Genèse d’une bombe à fragmentation involontaire
Les journalistes d’investigation se considèrent comme une sorte d’aristocratie de la profession. Ils ont tendance à toiser leurs confrères rubricards, comme les conducteurs de l’Eurostar le font avec leurs collègues du TGV Sud-Est. Ce n’est pourtant pas un métier bien compliqué, il suffit d’avoir le numéro de portable de quelques policiers, voire d’obtenir celui d’un magistrat pour devenir « enquêteur » comme le Monde qualifie ses prestigieux Plic & Ploc. Le fait d’écrire avec ses pieds et l’analphabétisme juridique ne sont pas des handicaps, au contraire. Tous ces gens publient force livres, vite faits, vite lus, vite oubliés qui témoignent de la culture qui leur est commune : une fascination pour les képis. « Bienvenue place Beauvau » sous-titré « Police : les secrets inavouables d’un quinquennat » n’échappe pas à la règle avec la description minutieuse des agissements de « l’État profond » dans ses pratiques barbouzardes accompagné d’un name-dropping considérable. Tout ceci n’aurait rien eu de spécialement original si ce n’est l’existence de trois facteurs qui font de cette publication, une bombe à fragmentation. Tout d’abord si ce que l’on nous raconte est vrai, François Hollande qui nous avait bassinés avec sa normalité, apparaît comme un manipulateur sans morale, sans scrupule et sans aucun principe.
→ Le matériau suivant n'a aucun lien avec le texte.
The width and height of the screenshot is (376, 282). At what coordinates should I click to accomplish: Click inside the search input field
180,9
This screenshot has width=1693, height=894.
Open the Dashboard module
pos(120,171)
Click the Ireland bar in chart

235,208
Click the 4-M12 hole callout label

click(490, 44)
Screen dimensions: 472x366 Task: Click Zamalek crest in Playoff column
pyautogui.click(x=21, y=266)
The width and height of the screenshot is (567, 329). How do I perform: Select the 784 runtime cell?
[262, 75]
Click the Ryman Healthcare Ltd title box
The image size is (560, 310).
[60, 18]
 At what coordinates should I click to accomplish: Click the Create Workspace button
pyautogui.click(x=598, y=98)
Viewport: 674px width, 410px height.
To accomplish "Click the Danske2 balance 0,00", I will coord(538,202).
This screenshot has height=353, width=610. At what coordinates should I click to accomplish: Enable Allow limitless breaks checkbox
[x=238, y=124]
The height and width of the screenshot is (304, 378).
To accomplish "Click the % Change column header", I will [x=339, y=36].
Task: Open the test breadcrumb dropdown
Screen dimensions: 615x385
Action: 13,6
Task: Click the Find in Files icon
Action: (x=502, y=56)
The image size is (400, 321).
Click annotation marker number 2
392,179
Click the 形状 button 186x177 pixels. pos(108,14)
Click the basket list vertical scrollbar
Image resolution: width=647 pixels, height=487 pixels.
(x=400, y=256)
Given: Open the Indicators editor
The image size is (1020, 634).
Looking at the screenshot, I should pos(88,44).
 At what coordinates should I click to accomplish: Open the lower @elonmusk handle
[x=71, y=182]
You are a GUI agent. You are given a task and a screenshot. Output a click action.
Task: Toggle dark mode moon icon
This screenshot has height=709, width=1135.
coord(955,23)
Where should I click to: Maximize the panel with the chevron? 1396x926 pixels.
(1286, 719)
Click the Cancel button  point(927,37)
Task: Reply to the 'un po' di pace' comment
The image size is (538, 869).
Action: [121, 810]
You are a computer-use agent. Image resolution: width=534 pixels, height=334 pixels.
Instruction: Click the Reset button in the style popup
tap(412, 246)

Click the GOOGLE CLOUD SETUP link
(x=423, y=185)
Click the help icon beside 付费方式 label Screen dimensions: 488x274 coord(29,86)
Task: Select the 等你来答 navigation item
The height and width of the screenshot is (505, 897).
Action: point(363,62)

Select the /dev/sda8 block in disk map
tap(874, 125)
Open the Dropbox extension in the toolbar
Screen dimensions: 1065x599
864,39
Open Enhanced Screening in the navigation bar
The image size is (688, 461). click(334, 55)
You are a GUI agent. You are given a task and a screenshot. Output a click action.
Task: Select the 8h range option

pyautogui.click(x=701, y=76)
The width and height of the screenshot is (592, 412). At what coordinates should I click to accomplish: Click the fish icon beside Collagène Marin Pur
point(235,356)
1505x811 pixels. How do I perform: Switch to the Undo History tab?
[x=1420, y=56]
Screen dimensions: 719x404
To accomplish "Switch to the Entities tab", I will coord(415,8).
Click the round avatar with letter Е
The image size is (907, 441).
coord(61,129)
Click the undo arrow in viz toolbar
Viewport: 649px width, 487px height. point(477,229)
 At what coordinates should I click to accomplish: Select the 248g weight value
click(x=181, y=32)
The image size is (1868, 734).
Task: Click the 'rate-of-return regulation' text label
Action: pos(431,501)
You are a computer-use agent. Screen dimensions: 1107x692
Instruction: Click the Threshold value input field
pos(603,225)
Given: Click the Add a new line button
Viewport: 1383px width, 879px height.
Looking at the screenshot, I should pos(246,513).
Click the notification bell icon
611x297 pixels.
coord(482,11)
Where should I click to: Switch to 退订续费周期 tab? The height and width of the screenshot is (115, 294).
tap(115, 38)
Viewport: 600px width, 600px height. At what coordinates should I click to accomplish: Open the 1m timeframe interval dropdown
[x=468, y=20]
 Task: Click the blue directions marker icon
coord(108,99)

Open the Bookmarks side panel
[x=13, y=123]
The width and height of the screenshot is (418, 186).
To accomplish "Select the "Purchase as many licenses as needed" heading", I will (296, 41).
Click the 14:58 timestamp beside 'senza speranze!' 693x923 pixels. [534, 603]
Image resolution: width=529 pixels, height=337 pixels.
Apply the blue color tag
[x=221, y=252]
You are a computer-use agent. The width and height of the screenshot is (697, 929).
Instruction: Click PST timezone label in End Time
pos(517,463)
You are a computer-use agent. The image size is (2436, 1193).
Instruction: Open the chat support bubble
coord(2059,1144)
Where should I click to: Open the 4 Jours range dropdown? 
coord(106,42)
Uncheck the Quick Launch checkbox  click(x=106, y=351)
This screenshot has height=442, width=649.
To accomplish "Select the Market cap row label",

Ensuite, les auteurs, probablement involontairement, nous font la démonstration de l’instrumentalisation de la justice à des fins bassement politiciennes. Enfin, la publication survient en pleine campagne présidentielle au moment du déferlement politico-médiatico-judiciaire contre François Fillon. Donnant complètement corps à l’accusation d’une opération téléguidée visant à favoriser l’accès de Macron héritier de François Hollande, à la Présidence de la République. À la lumière de ces trois éléments, la lecture en devient saisissante.
Dès la préface les auteurs démarrent fort et nous préviennent : « comme leurs prédécesseurs, mais avec moins de talent et de rouerie, Hollande, Valls, Cazeneuve et les autres ont joué avec l’appareil judiciaire à des fins souvent électorales. » Il faut quand même se foutre du monde pour prétendre que cette attitude aurait été absente dans la conduite politique et judiciaire de l’affaire Fillon. Tout d’un coup, les trois manipulateurs précités auraient été touchés par la grâce ? Et pourtant, mesurant tardivement l’impact politique meurtrier de tout ce qu’ils racontent les journalistes n’ont pas hésité à des rétro-pédalages pathétiques sur tous les plateaux. En fait, on peut penser qu’habitués aux manipulations policières du pouvoir d’État, et dépourvus d’une véritable culture juridique et judiciaire, ils n’avaient pas mesuré le caractère dévastateur de ce qu’ils écrivaient.